The heavy doses of psychiatric medication prescribed to John Nash was also very typical of the time period. Again, the medication was never mentioned by name, but was probably a combination of Lithium and any number of medications known as “typical antipsychotics”, such as Haldol. His sedation was very apparent when he was on these medications, and this is a very accurate depiction of the side effects of both the medications and the ECT treatment itself.
The impact John Nash’s psychiatric disorder had on his family members, and even his peers, was very apparent throughout the depiction of Nash’s psychiatric break, and subsequent “rise from the ashes”. The social consequences spanned from his work to his home life.
There was a scene in the film where John Nash was supposed to be watching his child in the bathtub. This was after he went off of his psychiatric medication. He experienced a delusion of his seemingly government handler, and became distracted. His wife came just in time to rescue the baby from drowning. This directly led to one of his sessions in a mental institution. Not only did this almost result in the death of his child, it almost completely destroyed his marriage as well.

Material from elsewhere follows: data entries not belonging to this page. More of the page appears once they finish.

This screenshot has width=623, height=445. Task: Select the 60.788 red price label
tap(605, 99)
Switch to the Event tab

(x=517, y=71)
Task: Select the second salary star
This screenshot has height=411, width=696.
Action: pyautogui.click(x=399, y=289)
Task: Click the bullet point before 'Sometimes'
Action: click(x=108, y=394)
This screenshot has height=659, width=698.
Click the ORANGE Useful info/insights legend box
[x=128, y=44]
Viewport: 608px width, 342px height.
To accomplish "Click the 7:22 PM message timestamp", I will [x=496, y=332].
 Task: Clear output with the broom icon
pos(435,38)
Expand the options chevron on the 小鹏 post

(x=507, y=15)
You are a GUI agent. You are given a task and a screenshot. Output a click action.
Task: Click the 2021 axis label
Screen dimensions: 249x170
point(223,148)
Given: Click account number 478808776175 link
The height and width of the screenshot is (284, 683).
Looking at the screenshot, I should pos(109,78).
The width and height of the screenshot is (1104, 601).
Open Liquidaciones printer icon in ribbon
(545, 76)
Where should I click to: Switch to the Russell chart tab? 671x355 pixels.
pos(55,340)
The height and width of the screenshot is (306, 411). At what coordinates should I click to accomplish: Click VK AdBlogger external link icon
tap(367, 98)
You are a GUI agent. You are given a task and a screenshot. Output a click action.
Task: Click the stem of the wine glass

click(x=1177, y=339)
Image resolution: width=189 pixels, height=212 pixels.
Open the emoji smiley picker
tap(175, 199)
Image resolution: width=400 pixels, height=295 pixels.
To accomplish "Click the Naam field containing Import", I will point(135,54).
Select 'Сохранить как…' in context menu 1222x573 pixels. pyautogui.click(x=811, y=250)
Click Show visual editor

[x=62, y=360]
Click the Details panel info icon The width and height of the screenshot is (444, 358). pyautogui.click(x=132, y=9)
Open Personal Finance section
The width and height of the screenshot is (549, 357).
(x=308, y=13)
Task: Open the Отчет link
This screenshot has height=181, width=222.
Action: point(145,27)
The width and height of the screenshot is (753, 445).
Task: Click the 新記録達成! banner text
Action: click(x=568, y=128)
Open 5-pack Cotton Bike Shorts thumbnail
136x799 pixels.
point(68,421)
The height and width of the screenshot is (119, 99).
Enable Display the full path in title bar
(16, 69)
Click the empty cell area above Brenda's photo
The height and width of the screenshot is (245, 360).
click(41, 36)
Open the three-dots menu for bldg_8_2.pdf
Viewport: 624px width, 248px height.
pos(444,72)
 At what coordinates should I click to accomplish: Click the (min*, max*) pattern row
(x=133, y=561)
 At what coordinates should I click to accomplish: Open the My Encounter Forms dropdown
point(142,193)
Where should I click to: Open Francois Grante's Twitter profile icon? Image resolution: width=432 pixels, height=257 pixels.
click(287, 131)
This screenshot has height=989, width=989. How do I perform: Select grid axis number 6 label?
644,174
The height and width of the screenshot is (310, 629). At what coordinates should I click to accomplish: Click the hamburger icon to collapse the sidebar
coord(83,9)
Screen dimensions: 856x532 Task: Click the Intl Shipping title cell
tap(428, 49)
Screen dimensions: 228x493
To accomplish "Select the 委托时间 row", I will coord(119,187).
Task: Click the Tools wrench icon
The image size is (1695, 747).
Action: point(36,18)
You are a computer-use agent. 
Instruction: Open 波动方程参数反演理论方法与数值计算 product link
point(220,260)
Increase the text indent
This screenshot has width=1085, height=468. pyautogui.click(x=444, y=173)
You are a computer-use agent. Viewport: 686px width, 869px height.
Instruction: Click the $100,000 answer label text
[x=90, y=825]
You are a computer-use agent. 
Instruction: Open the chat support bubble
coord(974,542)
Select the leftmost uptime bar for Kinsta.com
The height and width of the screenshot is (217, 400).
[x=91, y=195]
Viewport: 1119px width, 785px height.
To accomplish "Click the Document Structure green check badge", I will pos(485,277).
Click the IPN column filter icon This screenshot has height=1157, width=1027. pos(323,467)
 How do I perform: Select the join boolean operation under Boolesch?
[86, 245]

John Nash also had a psychotic breakdown while on the campus of Princeton University, after he requested use of their library. He was granted permission, and at first was treated with apprehension, before gradually assimilating, and tutoring graduate students for free. Unfortunately, one day Charles decided to show up while he was on the campus, after he spent so much time rebuilding his reputation–and John Nash was again discredited.
Eventually, John Nash had a conversation with Charles in the movie. It was depicted that he simply used his logic to determine that Charles’ niece had never aged in the amount of time he had known her. This led him to telling Charles he knew for sure that he was not real, and that he would no longer be acknowledging either of them as real people.
Overall, “A Beautiful Mind” shows a very heartwarming and accurate story of the life of John Nash, and the adversity he had to face his entire life dealing with schizophrenia. Throughout all of his ECT treatments, medications, and doctors, John Nash was able to beat his disease using his aptly termed “beautiful mind”, calling modern psychiatric into question. Do all patients need the same treatment, or should patients be treated more individually? John Nash’s mind was almost destroyed by something meant to preserve.
John Nash should make every psychiatrist reevaluate any patient recommended for ECT treatments–and all of the pros and cons closely scrutinized–before risking a treatment that is truly irreversible.
Butcher, James. “Abnormal Psychology”. 14th ed. 2012.